February 2006 Archives

Not Really A Top Ten

|

Halley Suitt, now CEO of Top Ten Sources, has a way of talking me into doing things where I actually have no time for. This time it was giving her a list of my top ten weblog feeds. This is an impossible task as I don’t think there is such an absolute list, but try and explain that to someone who runs a company called Top Ten Sources. So I compromised by selecting some of the categories I have organized my readings into, and from each category I have picked one or two weblogs that I find consistently worth while reading. You can find the list at werner-vogels-top-10.toptensources.com.

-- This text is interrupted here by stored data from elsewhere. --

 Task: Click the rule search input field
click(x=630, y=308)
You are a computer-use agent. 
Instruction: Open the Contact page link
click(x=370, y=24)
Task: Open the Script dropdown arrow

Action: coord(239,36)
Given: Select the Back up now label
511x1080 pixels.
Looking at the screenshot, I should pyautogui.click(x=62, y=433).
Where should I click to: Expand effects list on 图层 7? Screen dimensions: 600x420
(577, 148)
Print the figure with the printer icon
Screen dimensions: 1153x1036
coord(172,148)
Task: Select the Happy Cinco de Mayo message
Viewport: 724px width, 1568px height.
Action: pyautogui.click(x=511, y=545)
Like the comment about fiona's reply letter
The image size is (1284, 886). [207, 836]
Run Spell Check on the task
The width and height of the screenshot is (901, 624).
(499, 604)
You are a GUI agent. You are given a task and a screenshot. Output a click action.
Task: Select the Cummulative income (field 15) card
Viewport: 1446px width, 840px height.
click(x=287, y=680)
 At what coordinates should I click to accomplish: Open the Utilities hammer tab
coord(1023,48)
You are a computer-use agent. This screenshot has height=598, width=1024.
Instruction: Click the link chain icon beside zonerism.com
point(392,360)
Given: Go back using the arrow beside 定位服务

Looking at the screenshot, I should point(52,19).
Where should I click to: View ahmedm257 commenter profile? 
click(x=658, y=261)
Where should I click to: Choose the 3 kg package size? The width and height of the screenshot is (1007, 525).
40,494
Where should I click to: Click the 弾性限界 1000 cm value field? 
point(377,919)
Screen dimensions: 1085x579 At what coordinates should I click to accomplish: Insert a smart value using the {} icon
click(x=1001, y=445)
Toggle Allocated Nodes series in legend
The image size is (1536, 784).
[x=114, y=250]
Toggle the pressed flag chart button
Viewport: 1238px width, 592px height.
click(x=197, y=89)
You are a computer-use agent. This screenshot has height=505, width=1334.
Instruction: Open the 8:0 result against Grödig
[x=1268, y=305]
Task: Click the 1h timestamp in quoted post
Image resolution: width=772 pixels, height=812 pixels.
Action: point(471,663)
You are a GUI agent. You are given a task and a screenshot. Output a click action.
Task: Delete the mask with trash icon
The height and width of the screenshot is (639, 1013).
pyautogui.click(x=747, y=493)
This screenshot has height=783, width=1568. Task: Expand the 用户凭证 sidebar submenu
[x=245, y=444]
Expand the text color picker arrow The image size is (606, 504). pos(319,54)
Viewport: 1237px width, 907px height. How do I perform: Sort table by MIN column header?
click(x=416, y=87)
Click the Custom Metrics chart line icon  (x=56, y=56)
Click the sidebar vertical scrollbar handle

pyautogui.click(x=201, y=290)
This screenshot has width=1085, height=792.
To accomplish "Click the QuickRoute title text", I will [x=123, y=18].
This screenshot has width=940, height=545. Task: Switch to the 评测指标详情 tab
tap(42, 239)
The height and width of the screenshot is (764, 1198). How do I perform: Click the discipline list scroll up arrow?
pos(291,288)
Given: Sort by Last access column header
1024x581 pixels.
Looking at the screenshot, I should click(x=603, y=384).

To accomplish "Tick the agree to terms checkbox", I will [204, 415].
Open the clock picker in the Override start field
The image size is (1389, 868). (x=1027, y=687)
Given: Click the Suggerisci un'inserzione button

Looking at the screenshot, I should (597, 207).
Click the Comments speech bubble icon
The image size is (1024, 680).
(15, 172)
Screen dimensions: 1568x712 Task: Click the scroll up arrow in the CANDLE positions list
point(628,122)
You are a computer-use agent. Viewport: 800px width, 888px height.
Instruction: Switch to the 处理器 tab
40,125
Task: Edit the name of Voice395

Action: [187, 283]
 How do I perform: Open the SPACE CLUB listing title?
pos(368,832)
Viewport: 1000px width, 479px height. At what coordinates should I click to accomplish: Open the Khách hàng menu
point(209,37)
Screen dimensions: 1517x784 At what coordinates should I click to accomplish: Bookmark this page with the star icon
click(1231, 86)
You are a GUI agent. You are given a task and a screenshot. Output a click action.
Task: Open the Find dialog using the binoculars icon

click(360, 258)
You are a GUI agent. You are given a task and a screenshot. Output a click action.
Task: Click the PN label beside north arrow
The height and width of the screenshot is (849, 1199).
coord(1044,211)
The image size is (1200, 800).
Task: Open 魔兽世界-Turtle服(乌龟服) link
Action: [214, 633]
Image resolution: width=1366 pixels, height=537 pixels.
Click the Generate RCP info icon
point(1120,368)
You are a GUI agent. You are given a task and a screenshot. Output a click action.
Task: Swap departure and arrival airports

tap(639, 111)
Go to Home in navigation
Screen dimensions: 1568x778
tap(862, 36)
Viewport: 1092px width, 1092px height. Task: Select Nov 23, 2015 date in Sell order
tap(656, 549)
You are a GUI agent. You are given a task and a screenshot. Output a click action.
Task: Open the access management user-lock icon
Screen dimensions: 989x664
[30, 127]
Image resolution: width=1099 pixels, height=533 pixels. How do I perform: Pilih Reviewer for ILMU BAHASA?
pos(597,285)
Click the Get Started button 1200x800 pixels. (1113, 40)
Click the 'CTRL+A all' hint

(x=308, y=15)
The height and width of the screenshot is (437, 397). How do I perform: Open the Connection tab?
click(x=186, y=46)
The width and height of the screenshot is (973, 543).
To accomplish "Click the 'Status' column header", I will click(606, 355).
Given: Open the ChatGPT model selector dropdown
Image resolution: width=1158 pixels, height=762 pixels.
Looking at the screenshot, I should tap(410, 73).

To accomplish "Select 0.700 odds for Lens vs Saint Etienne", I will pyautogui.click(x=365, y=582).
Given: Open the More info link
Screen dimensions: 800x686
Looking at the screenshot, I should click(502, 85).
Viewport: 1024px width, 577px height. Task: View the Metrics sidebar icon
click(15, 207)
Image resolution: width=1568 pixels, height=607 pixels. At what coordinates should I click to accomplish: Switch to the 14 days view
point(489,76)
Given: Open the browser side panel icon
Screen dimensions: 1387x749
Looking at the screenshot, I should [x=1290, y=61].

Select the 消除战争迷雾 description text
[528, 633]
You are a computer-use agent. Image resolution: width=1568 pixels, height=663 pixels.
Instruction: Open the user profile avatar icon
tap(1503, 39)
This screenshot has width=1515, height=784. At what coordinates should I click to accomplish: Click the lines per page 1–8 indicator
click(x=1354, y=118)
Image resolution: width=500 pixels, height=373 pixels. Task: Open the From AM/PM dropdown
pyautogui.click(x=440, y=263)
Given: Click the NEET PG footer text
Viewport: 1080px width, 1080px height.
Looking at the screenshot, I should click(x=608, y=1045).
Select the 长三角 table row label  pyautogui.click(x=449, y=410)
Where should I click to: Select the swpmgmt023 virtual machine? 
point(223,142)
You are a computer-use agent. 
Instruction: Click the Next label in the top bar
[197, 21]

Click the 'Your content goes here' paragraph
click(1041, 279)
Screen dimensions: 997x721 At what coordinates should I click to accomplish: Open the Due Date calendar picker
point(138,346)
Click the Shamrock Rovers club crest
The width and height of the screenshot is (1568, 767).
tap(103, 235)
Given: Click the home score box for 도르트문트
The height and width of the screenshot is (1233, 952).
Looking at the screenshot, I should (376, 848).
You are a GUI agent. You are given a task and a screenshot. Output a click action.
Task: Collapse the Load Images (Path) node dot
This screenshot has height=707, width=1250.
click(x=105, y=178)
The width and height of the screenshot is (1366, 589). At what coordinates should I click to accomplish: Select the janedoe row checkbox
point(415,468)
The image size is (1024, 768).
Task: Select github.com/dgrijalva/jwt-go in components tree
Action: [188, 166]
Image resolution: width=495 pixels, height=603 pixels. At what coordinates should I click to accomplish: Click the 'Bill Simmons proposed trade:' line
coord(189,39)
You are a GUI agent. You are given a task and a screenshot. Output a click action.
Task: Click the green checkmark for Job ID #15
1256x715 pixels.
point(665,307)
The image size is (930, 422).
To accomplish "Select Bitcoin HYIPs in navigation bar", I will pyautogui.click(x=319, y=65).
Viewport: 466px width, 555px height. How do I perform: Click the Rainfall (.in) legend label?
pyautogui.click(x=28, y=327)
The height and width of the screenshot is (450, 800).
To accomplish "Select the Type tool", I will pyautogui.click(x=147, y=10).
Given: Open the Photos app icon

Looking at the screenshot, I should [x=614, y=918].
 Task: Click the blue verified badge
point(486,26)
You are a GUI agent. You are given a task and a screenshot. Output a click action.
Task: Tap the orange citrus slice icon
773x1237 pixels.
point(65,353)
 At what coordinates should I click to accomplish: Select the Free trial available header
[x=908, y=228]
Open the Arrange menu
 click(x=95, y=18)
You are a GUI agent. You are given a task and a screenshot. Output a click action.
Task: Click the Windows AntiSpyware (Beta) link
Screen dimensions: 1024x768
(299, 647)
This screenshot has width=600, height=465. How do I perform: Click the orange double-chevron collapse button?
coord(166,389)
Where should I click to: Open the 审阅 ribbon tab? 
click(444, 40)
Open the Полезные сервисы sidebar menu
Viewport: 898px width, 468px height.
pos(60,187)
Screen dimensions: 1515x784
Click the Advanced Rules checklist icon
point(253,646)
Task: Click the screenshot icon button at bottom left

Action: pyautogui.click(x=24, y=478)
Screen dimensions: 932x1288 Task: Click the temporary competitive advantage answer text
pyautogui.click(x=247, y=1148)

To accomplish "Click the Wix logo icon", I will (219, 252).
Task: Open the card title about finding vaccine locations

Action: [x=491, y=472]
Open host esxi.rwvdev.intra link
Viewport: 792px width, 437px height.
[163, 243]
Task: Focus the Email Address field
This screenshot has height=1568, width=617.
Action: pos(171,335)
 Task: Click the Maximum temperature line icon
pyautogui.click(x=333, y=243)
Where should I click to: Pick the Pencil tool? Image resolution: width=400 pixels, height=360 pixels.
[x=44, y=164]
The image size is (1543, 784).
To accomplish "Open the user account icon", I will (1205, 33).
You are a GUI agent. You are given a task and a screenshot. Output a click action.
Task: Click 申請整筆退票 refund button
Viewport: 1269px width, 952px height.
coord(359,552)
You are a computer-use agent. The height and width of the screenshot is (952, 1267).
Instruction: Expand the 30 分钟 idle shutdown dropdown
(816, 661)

PS. In retrospect I think that in a past life Halley must have been Eve in the Garden of Eden, as I am sure she can talk any man into eating the whole darn apple.

Generating SiteInfo with MT

| | Comments (2)

On the A9 Developer weblog there is an article today on he SiteInfo feature that was until now only available when you used the A9 Toolbar. They now have developed a Firefox extension that will give you the same functionality. Normally the siteinfo tab gives you the Alexa information about a site: traffic ranking, reviews, etc., and it presents you with a short “people that visit this site also visit …” list of sites. However if you go to IBM.com or Amazon.com you will see that this tab changes into a site navigation menu. The posting on the A9 weblog today and an earlier posting in September give some other examples.

You can control this through the generation of a sitinfo.xml file, to be placed in the root directory of your website. The details of the file format are in the SiteInfo Spec. I added a template to my moveable type installation that automatically generates this with a menu for the last postings, categories, etc.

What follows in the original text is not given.